2) Cormac McCarthy's fist pump - In a room full of famous, powerful storytellers, here's this 74-year-old man who may be the most significant artist there. He's also a man known for his reclusiveness and at least publicly, his shy manner. And what does he do when the Best Picture is announced for the adaptation of his novel, No Country for Old Men? He stands up and pumps his fist in the air, like he's cheering on his dorm hall's intramural football team. Isn't the pointyheaded intellectual suppose to say that awards don't matter and all the participants have a valuable story to tell? Broke that stereotype. Made up for the Coens' adrenalitis.
3) Tilda Swinton's speech - She said she had promised the statue to her agent, who it resembles in face and backside. She went on to poke fun at George Clooney, complimenting him for wearing his Batman uniform around the set and hanging out upside-down at lunch. "You rock, man." I'm fond of saying that if you want to judge the skills of an actress, try to imagine her playing a lawyer. That such a punkish free spirit can button down and play such a menacing attorney is the sign of a terrific actress.
4) Cameron Diaz and "cinematography" - We here at Anti-D are not so picky about the requirements for an Oscar presenter. But being able to pronounce the category that you are presenting seems a rather sensible one. Cameron Diaz may have set off a world record for simultaneously told blonde jokes by twice stumbling over the word "cinematography." Don't worry, Cameron. Everyone assumed that There's Something About Mary was something of an autobiography.

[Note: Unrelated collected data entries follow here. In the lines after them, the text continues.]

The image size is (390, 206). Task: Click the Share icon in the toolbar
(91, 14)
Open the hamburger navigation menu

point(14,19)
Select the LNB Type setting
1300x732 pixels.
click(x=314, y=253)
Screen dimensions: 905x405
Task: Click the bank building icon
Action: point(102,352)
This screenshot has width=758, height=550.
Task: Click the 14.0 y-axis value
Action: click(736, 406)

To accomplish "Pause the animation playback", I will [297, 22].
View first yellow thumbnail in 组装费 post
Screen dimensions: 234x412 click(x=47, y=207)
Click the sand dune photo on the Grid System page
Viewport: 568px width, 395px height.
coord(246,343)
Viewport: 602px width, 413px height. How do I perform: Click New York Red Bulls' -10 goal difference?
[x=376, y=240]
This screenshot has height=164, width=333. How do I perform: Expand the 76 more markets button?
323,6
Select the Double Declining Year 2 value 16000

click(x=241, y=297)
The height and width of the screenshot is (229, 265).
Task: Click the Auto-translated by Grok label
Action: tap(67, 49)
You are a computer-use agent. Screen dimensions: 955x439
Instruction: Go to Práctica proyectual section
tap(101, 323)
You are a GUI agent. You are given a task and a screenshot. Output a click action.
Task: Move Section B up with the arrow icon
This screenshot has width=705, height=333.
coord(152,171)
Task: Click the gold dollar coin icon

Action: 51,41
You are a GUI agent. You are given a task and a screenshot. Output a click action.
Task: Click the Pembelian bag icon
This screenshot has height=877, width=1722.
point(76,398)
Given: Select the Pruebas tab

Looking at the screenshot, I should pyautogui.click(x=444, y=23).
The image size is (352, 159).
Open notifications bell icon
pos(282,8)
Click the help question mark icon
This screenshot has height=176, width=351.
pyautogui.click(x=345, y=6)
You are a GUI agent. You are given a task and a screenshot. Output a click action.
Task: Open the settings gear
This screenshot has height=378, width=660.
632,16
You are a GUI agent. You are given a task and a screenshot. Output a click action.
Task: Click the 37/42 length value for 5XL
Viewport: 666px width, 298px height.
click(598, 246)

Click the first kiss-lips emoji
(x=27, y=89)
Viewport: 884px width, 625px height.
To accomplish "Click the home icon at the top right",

5) The Oscar salute to binoculars and periscopes - This was part of a comedy bit in which Jon Stewart revealed some of the bottom-of-the-barrel filler material that might have had to run, had the writers strike not been settled. In this case, a montage of often famous movie actors pressing binoculars and periscopes up to their eyeballs. The gag went over the audiences head, but sorry, I totally cracked up. I may be the only person, but that was really funny.